[Written request]:
Copy out, word for word, the part of the records that opens with the line containing "Screen dimensions: 963x551" and closes with the line containing "Click the MT", both of those lines included.

[Records for locating described items]
------------------------

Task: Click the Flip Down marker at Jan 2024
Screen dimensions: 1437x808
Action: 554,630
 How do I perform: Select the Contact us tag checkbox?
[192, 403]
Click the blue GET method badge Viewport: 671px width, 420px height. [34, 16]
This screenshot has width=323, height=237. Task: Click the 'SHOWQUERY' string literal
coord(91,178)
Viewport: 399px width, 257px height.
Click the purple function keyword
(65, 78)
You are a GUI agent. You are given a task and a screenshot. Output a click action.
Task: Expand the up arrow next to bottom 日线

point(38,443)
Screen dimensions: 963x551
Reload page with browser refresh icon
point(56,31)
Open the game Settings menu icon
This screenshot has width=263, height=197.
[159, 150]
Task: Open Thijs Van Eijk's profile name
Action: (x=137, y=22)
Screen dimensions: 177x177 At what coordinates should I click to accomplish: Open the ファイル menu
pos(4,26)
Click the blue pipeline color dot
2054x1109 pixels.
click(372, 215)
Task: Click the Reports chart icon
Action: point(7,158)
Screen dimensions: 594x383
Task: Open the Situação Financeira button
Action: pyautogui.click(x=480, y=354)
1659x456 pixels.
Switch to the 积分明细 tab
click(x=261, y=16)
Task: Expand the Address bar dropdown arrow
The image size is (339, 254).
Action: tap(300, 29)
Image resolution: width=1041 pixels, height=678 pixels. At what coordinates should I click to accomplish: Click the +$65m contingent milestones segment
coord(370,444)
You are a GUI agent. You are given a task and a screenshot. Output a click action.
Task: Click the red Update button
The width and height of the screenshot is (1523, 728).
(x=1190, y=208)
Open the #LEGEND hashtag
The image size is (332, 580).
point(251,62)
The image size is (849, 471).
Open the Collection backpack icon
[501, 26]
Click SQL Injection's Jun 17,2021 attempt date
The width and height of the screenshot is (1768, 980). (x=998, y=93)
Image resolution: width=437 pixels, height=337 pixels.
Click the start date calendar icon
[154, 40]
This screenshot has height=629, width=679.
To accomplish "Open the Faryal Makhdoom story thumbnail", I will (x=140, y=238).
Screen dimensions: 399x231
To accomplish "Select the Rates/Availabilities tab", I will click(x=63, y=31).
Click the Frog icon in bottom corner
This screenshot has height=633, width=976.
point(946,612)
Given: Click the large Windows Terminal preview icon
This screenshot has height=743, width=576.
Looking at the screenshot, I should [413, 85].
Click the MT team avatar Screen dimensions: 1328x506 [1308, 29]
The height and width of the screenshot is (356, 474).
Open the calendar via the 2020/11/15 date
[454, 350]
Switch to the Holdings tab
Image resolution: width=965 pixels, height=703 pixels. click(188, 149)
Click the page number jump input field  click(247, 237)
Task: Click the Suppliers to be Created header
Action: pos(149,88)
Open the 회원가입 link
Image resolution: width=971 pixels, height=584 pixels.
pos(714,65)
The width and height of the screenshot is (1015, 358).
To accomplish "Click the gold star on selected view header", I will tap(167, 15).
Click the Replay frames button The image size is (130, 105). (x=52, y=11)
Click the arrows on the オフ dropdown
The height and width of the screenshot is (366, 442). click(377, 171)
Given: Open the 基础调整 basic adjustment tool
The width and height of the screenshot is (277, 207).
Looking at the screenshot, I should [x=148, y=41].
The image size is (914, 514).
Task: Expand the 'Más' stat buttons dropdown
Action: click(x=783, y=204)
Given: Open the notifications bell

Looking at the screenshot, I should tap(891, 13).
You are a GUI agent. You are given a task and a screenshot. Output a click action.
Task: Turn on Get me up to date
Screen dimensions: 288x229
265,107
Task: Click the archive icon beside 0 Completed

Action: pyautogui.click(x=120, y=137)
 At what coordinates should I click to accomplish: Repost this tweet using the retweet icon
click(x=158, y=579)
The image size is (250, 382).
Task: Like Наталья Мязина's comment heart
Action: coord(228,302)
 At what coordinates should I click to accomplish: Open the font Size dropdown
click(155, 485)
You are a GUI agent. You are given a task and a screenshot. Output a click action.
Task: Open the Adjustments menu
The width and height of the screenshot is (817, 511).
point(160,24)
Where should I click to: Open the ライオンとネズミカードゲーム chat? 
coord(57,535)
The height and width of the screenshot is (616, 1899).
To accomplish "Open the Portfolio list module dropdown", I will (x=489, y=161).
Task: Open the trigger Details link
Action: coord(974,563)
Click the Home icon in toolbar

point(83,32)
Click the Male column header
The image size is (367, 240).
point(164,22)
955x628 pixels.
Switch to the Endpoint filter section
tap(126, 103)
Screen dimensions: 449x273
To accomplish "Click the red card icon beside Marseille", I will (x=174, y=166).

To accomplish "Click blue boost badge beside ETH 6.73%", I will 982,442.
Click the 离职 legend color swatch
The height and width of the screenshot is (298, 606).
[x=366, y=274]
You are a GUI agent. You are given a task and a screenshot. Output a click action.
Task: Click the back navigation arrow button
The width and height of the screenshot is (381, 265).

------------------------

[Problem solution]:
Screen dimensions: 963x551
Reload page with browser refresh icon
point(56,31)
Open the game Settings menu icon
This screenshot has width=263, height=197.
[159, 150]
Task: Open Thijs Van Eijk's profile name
Action: (x=137, y=22)
Screen dimensions: 177x177 At what coordinates should I click to accomplish: Open the ファイル menu
pos(4,26)
Click the blue pipeline color dot
2054x1109 pixels.
click(372, 215)
Task: Click the Reports chart icon
Action: point(7,158)
Screen dimensions: 594x383
Task: Open the Situação Financeira button
Action: pyautogui.click(x=480, y=354)
1659x456 pixels.
Switch to the 积分明细 tab
click(x=261, y=16)
Task: Expand the Address bar dropdown arrow
The image size is (339, 254).
Action: tap(300, 29)
Image resolution: width=1041 pixels, height=678 pixels. At what coordinates should I click to accomplish: Click the +$65m contingent milestones segment
coord(370,444)
You are a GUI agent. You are given a task and a screenshot. Output a click action.
Task: Click the red Update button
The width and height of the screenshot is (1523, 728).
(x=1190, y=208)
Open the #LEGEND hashtag
The image size is (332, 580).
point(251,62)
The image size is (849, 471).
Open the Collection backpack icon
[501, 26]
Click SQL Injection's Jun 17,2021 attempt date
The width and height of the screenshot is (1768, 980). (x=998, y=93)
Image resolution: width=437 pixels, height=337 pixels.
Click the start date calendar icon
[154, 40]
This screenshot has height=629, width=679.
To accomplish "Open the Faryal Makhdoom story thumbnail", I will (x=140, y=238).
Screen dimensions: 399x231
To accomplish "Select the Rates/Availabilities tab", I will click(x=63, y=31).
Click the Frog icon in bottom corner
This screenshot has height=633, width=976.
point(946,612)
Given: Click the large Windows Terminal preview icon
This screenshot has height=743, width=576.
Looking at the screenshot, I should [413, 85].
Click the MT team avatar Screen dimensions: 1328x506 [1308, 29]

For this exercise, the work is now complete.